Example of how to handle Symmetry Disorder in a CSD file EMETAS (all files)

Disorder in molecule orientation and in molecule position is a natural phenomenon in crystal structures. A good example of these phenomena is provided by CSD entry EMETAS, hexa-aqua-magnesium(ii) bis(2-(2-pyridyl)pyridinium) bis(adenosine-5'-triphosphate)-magnesium(ii) hexahydrate, where all the bis(2-(2-pyridyl)pyridinium) or protonated 2,2'-dipyridylamine cations (HDPA) exhibit orientation disorder, and one of the water molecules exhibits positional disorder.

In EMETAS, HDPA exists as the cation. Because of symmetry disorder, the structure reported in EMETAS is a superposition of the various possible geometries. Even a cursory inspection of the reported structure, see Fig. 1, shows that there are severe problems, for example, the ring nitrogen atoms are bonded to the amine nitrogen, in variance with the known structure of HDPA. An idealized structure for this heterocycle is shown in Fig. 2.

Figure 1: Structure of bis(2-(2-pyridyl)pyridinium) in EMETAS

Figure 2: Idealized structure for bis(2-(2-pyridyl)pyridinium)

Before attempting to resolve this disorder, the relative energies of the various conformers were calculated. If the conformer shown is identified as "cis - cis" meaning that the two heterocycle nitrogen atoms are on the same side of the molecule, then the other conformers would be "cis - trans" and "trans - trans," "trans" meaning that the pyridyl group would be rotated by 180° about the C-NH bond, relative to the orientation in Figure 2. Both PM7 (Aq) and B3LYP/6-311G SCRF (DFT in solution) predict that the lowest-energy conformer would be "trans - trans", i.e., that the idealized geometry in Figure 2 was unlikely to be the correct conformation.

A MOPAC data-set was constructed for EMETAS. Because discrete species could not be isolated - the ATP complex would obviously interact electrostatically with the HDPA cations and with the magnesium(ii) hexahydrate - a solid-state system was used. Each disordered HDPA cation was then edited to form the trans - trans system.

Hydrogen atoms were added using the ADD-H utility in MOPAC.

One of the water molecules was disordered by symmetry. This gave rise to two equivalent water molecules, separated by a small distance; in EMETAS this was represented by two oxygen atoms that were close enough that they appeared to be bonded together. If this incorrect system was hydrogenated, it would give rise to hydrogen peroxide. Because each oxygen atom had a 50% occupancy, one of the oxygen atoms was deleted to make a chemically sensible system. The choice of which oxygen atom to delete was arbitrary and unimportant.

■ GIVEN EXERCISE: Continue the text on handling symmetry disorder in CSD entry EMETAS from the point where it stops.

■ INFORMATION SUPPLIED:
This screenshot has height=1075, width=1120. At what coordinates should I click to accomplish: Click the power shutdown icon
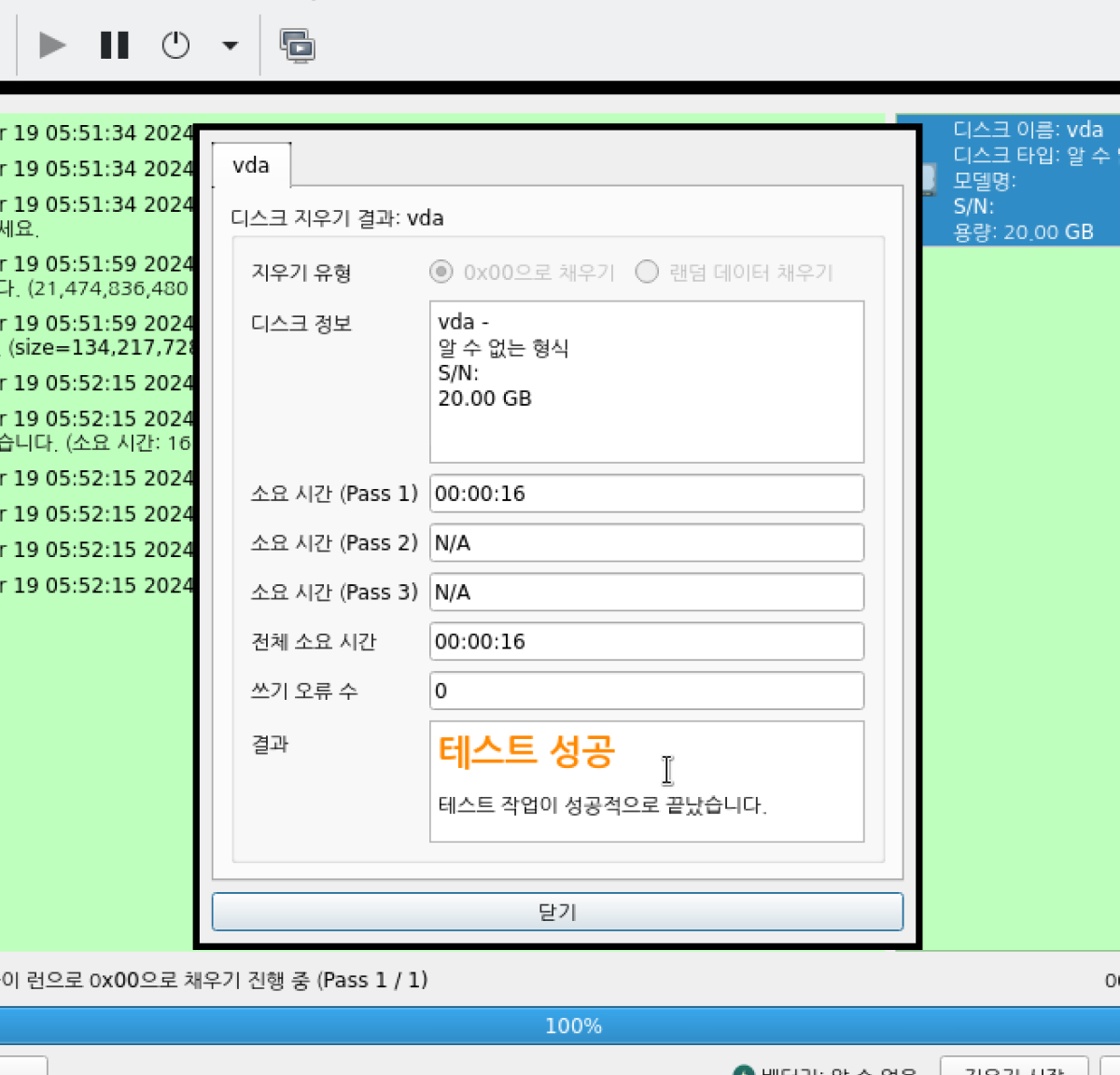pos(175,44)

==

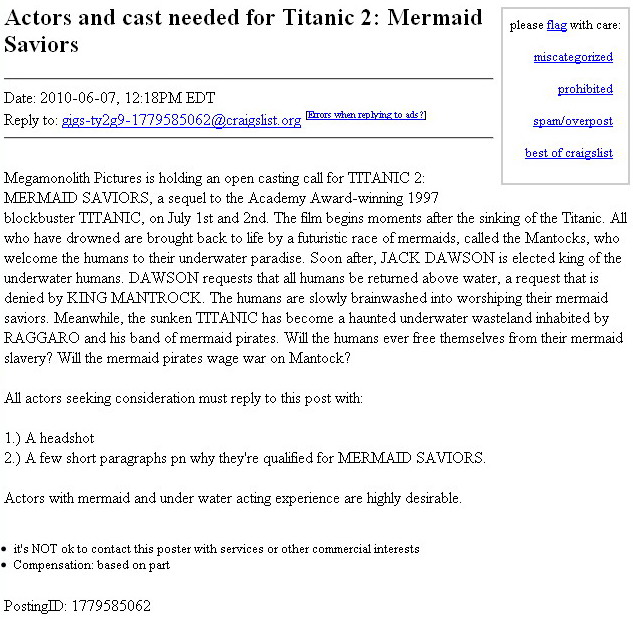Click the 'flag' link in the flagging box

■ REPLY TO THE TASK:
Steps in preparing a MOPAC data-set for the EMETAS system

Conversion from CSD to MOPAC format

Using MERCURY, a 2x2x2 multiple unit cell was constructed and saved in PDB format. Using MOPAC, this PDB file was converted into Cartesian coordinates, and the new file, in MOPAC data-set format, i.e., three blank lines then the Cartesian coordinates, saved as Make_EMETAS.mop.

Conversion to a solid-state data-set or Large Unit Cell format

The three atoms that atom 1 would be translated to by the operations (1,0,0), (0,1,0), and (0,0,1) were identified. These atoms were re-named Tv to indicate that they were translation vector atoms.

Using MAKPOL, Make_EMETAS.mop was converted into a normal MOPAC data set for a solid-state calculation. The unit-cell in EMETAS was large enough that the default, MERS=(1,1,1), was suitable. The new data-set was automatically named EMETAS.mop.

Addition of hydrogen atoms

EMETAS.mop was edited to add keyword ADD-H and run using MOPAC. This produced the hydrogenated system in which every site, except the magnesium atoms, was neutral. Hydrogen atoms were added and deleted to make the more realistic system. This involved adding a hydrogen atom to one or other of the heterocyclic nitrogen atoms in each of the eight DPA molecules (plus 8 H), deleting all hydroxyl hydrogen atoms on the phosphate groups on each of the eight ATP molecules (minus 32 H), and adding a hydrogen atom to ionize N1 on each of the 8 adenine groups (plus 8 H), for a net change in the number of hydrogen atom of -16. This resulted in a net change in charge of -16, which exactly balanced the +16 charge from the eight Mg²⁺ ions. Coordinates of all hydrogen atoms were then optimized to give the Opt-H structure.

Unconstrained Geometry Optimization

The geometry of EMETAS was optimized using PM6. PM7 was not used because earlier work had shown that the PM7 geometry was not good. The optimized PM6 geometry is similar to the X-ray structure.

Interesting features

Disorder in orientation of the HDPA cation

Each HDPA cation can assume one of four possible positions. The amine group NH can be on one side or the other, and the heterocycle proton can be on one nitrogen or the other. Regardless of which position a specific HDPA cation has, it forms two strong hydrogen bonds. Two of the four HDPA cations each forms hydrogen bonds with oxygen atoms on P^B of two ATP molecules, the other two HDPA cations each forms hydrogen bonds with two water molecules which, in turn, form hydrogen bonds to phosphate groups.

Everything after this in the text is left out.